Cast for the tryouts and during the original Broadway run. The production was on hiatus between May 10 and August 5, 1925.
| Role | Actor | Dates | Notes and sources |
| Emma Heller | Claire Weldon | Apr 27, 1925 - May 9, 1925 | Weldon was criticized for overacting by The Evening Star critic during a tryout in May 1925. |
| Clare Woodbury | Aug 06, 1925 - Oct 16, 1925 | This was the first of many Broadway roles for Woodbury. |
| Joe Heller | Walter Wilson | Apr 27, 1925 - Oct 16, 1925 |  |
| Louise Heller | Ruth Nugent | Apr 27, 1925 - Oct 16, 1925 |  |
| Annabelle Heller | Lillian Garrick | Apr 27, 1925 - Oct 16, 1925 |  |
| Wille Heller | Theodore Westman | Apr 27, 1925 - Oct 16, 1925 |  |
| Charles Grant | Harold Elliott | Apr 27, 1925 - Oct 16, 1925 |  |
| Miss Callahan | Hermine Shone | Apr 27, 1925 - May 9, 1925 |  |
| Norah Ryan | Aug 06, 1925 - Oct 16, 1925 |  |
| Mrs. Grant | Enid Gray | Apr 27, 1925 - Oct 16, 1925 |  |
| Herbert Grant | Jerry Devine | Apr 27, 1925 - May 9, 1925 |  |
| Sidney Salko | Aug 06, 1925 - Oct 16, 1925 |  |

===Tryouts===
The play had two tryouts during April and May 1925. It first opened at Nixon's Apollo Theatre in Atlantic City on April 27, then moved to the National Theatre in Washington, D.C., on May 4, 1925. The anonymous local reviewer for The Evening Star in Washington, D.C., gave a lot of credit to director Sam Forrest for the elaborate parlor setting, under the misapprehension of what the term "staged by" means. They also faulted star Ruth Nugent for not displaying emotional intensity in her outburst scene, and cited Claire Weldon, Lillian Garrick, and Theodore Westman for "histrionics". They concluded with "Highbrows will have to broaden their mental thoroughfares thoroughly to appreciate this".

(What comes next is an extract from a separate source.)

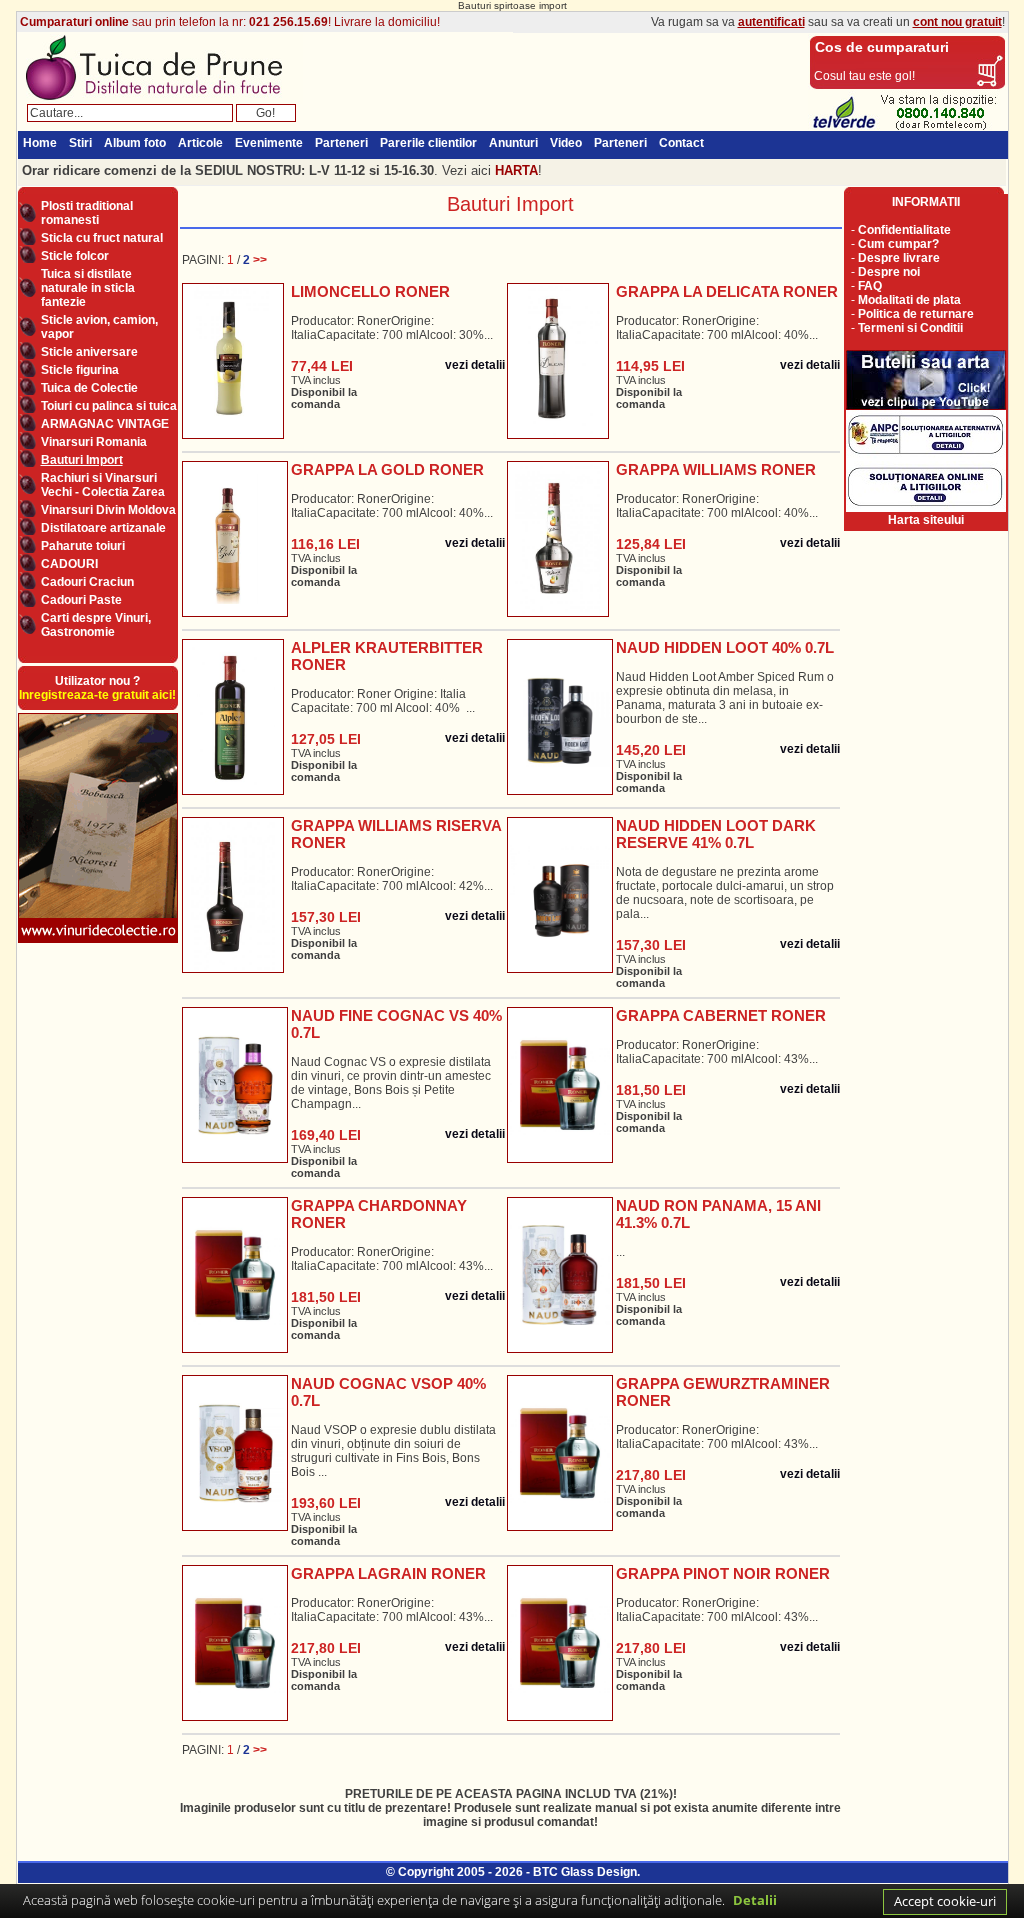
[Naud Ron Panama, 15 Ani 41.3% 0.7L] (560, 1271)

The play then went on hiatus until early August, when it was reactivated with some cast changes. Claire Weldon, who had played Emma Heller in the earlier tryouts was replaced by a Broadway newcomer, Clare Woodbury, while two featured parts were also recast.

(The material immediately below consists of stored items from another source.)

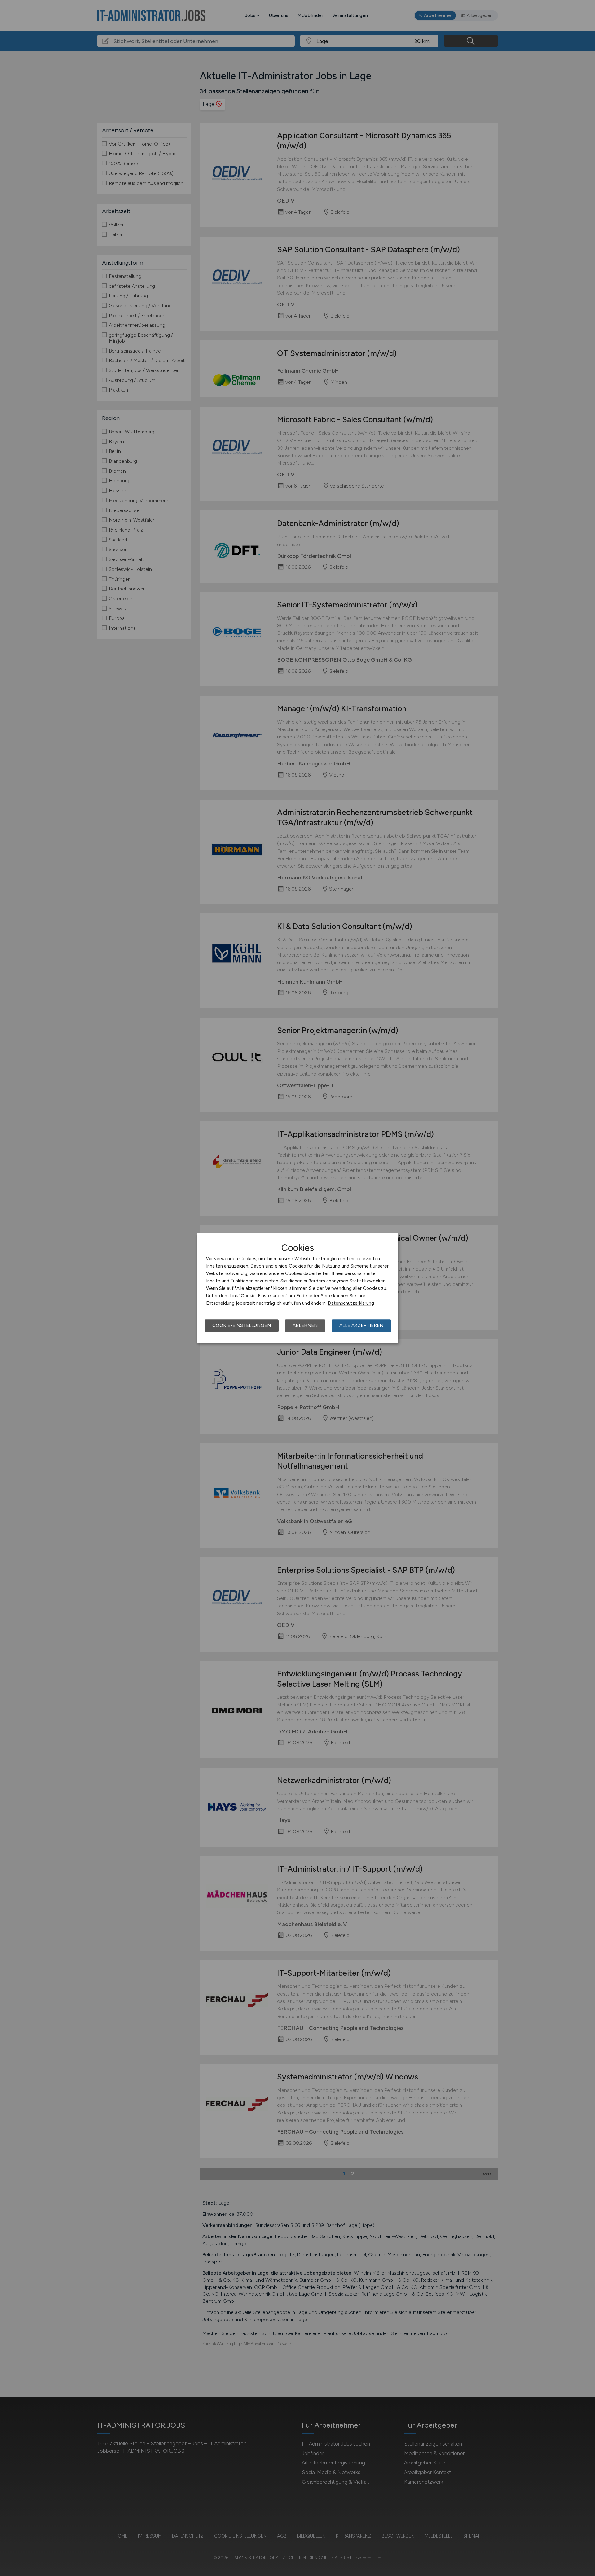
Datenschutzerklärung (351, 1303)
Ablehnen (305, 1325)
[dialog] (297, 1288)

On August 6, 1925, it opened a tryout run of four days at Stamford, Connecticut. The final tryout was held at the Apollo Theatre in Atlantic City the week beginning August 10, 1925.

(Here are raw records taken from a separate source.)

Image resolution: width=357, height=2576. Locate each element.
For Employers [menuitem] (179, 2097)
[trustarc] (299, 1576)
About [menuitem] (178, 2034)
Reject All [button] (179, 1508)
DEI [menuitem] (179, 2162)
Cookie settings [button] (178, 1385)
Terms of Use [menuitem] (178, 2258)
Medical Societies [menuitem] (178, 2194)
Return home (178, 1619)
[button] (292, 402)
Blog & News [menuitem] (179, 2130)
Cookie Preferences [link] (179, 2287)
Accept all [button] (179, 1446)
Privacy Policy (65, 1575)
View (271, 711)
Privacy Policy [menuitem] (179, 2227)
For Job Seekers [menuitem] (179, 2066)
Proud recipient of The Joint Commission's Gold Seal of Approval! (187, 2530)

===Premiere and reception===
The Family Upstairs premiered on Broadway at the Gaiety Theatre on August 17, 1925. The Brooklyn Citizen reported the opening played "before a house composed largely of celebrities" that at times halted the play's action with their enthusiastic applause.

Most reviews of the play emphasized the entertainment value of the play's depiction of middle-class life on the Upper East Side. The reviewer for The New York Times thought the play "makes intelligent sport of a very real American characteristic-- the success idea, the 'selling' formula applied to domestic affairs". One reviewer thought the director had told his actors "to go to it with a vengeance", and another decried the overacting of all save Ruth Nugent and Harold Elliott.

===Change of venue and closing===
The Family Upstairs moved from the Gaiety to the Little Theatre on October 5, 1925. It is the smallest Broadway theater, and so well-suited for a production in its declining weeks. The Broadway run closed at the Little Theater on October 16, 1925.

===Touring company===
The production opened in Chicago at the Selwyn Theater on October 18, 1925. All the adult actors from the Broadway run went with the tour, while the characters of Annabelle and Herbert were re-cast.

==Revival==
The Family Upstairs was revived on Broadway at the Biltmore Theatre on October 27, 1933. Leonard Doyle, who produced, staged, and appeared in it, insisted it should be considered a new play not a revival, due to revisions. Other principal roles were played by Thomas W. Ross, Helen Carew, Florence Ross, and Gilbert Morgan. The minor role of Herbert Grant wasn't listed among the cast by reviewers, perhaps having been excised. One reviewer said the play "still gives evidence of being placed in another era", while another said the character of Charles Grant (played by Leonard Doyle) had haircut and clothes from 1905. The play closed October 28, 1933, after just two evening performances and a matinee.

==Adaptions==
===Silent film===
It was adapted into the 1926 silent film The Family Upstairs.

===Sound film===
It was later adapted for the sound films Harmony at Home (1930) and Stop, Look and Love (1939).